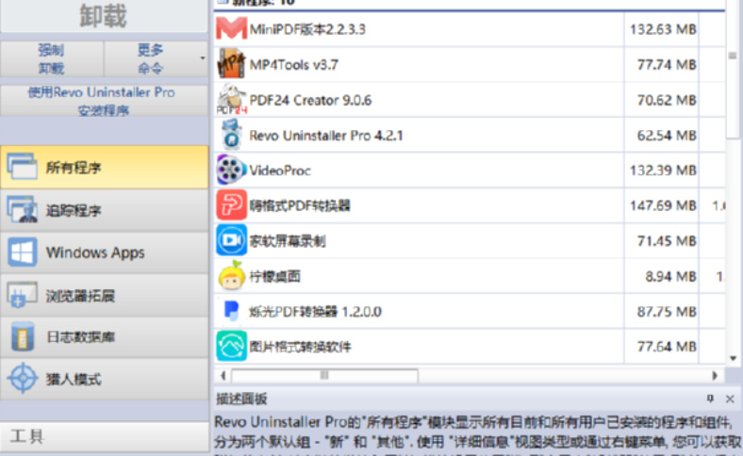The width and height of the screenshot is (743, 456).
Task: Click 使用Revo Uninstaller Pro安装程序 button
Action: (104, 101)
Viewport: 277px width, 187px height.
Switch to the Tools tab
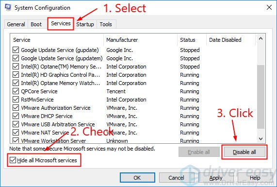pyautogui.click(x=106, y=24)
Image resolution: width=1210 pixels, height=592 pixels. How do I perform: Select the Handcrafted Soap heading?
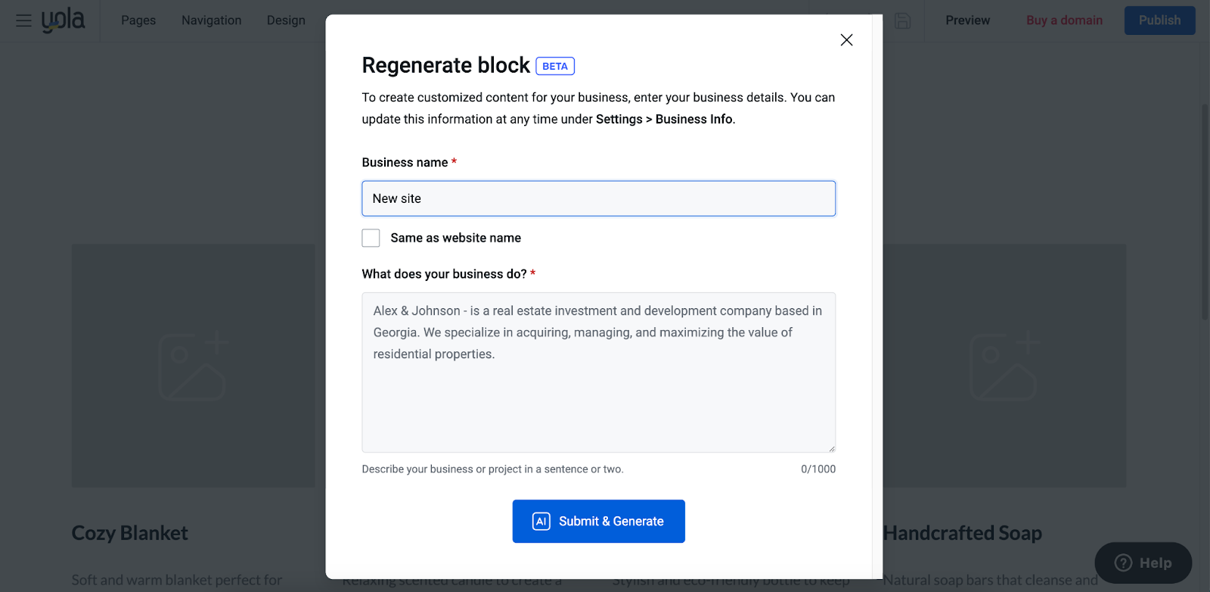pyautogui.click(x=962, y=533)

# [REQUIREMENT]
Set down exactly, line for line, the data from the line that contains "Switch to the Tools tab" through its last line, keeping pictures out.

# [SOLVED PROBLEM]
Switch to the Tools tab
pyautogui.click(x=106, y=24)
Image resolution: width=1210 pixels, height=592 pixels. How do I perform: Select the Handcrafted Soap heading?
pyautogui.click(x=962, y=533)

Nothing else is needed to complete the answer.